A la memoria de Angela Branigan
Permítaseme hacer una remembranza personal. Aún cargo la nostalgia que me abraza en las temporadas decembrinas y, por lo demás, tendré espacio para escribir de plagios y cosas peores. Pido, pues, una prórroga de una semana para reinsertar esta columna en el tráfago político y hacer de esta la última reflexión vivencial del año viejo.
Cuando nuestros padres se van nos descompletan. Nuestras almas están, en cierto modo, adheridas a las suyas, y la separación nos arranca jirones de piel anímica. No importa la edad; yo perdí a mi papá a mis 48 años y resentí un golpe de orfandad. Ya no podía recurrir a su sabiduría. No me refiero a su erudición académica —tengo sus textos para revisitarla—, sino a su penetrante mirada a los hondones humanos. Así, cuando empecé a escribir estas líneas, justo el 31 de diciembre, me pregunté una vez más qué diría él de lo que pasa. ¿Qué prescribiría para contrarrestar la iracundia en este mundo “post”, el de la post democracia, la post verdad, la post racionalidad?

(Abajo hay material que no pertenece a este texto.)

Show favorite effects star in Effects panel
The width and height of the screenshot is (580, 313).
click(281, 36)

Creo adivinar sus respuestas. Deploraría la desmesura que, disfrazada de radicalismo, nos avasalla. Diagnosticaría que lo que aqueja a la humanidad no es una enfermedad ideológica sino ética, una suerte de insuficiencia moral, y que la polarización no es una estrategia política sino una estratagema psicológica: una manera de procesar resentimientos y saciar una sed de revancha que, una vez desacreditada la deseabilidad del perdón, se enseñorea de la sociedad. Como buen agustiniano que era, argumentaría si no se ama no se puede hacer lo que se quiera, porque entonces manda el egoísmo. “Cuando no hay amor, hijo, no hay compasión, no hay nada: necesitamos construir la civilización del amor”.

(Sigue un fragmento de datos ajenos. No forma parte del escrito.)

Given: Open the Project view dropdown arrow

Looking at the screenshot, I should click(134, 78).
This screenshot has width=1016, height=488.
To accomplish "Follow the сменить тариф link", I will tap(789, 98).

Sí, creo que la idea que me asalta de tiempo atrás viene casi telepáticamente de él. Detrás de los nuevos extremismos hay un rencor que no se atreve a pronunciar su nombre, un enojo tan grande que no puede agotarse castigando a los malos de hoy y que por eso se lanza contra los de ayer y de mañana. Y es que los malos de verdad, aunque son bastantes, no alcanzan para desahogar tanta rabia, y hay que inventar malos por fatalidad hereditaria. Dime a qué clase social o grupo étnico o tradición perteneces y te diré qué pecado original e inexpiable arrastrarás hasta el fin de los tiempos.
Tengo para mí que mi padre, filósofo culto, exclamaría ¡para qué tanto brinco estando el suelo tan parejo! Revertir la era de la ira no es asunto de ideologías: es un imperativo de mesura y de generosidad. Sin negar la cruz de su parroquia reiteraría su rechazo al individualismo y al colectivismo y apelaría al solidarismo cristiano, con sus valores por delante. Antes de discernir izquierdas y derechas enseñemos a la gente a perdonar y a escuchar al Hijo del Hombre, exigiría: cualquiera ama a su amigo; solo un verdadero revolucionario es capaz de amar a su enemigo.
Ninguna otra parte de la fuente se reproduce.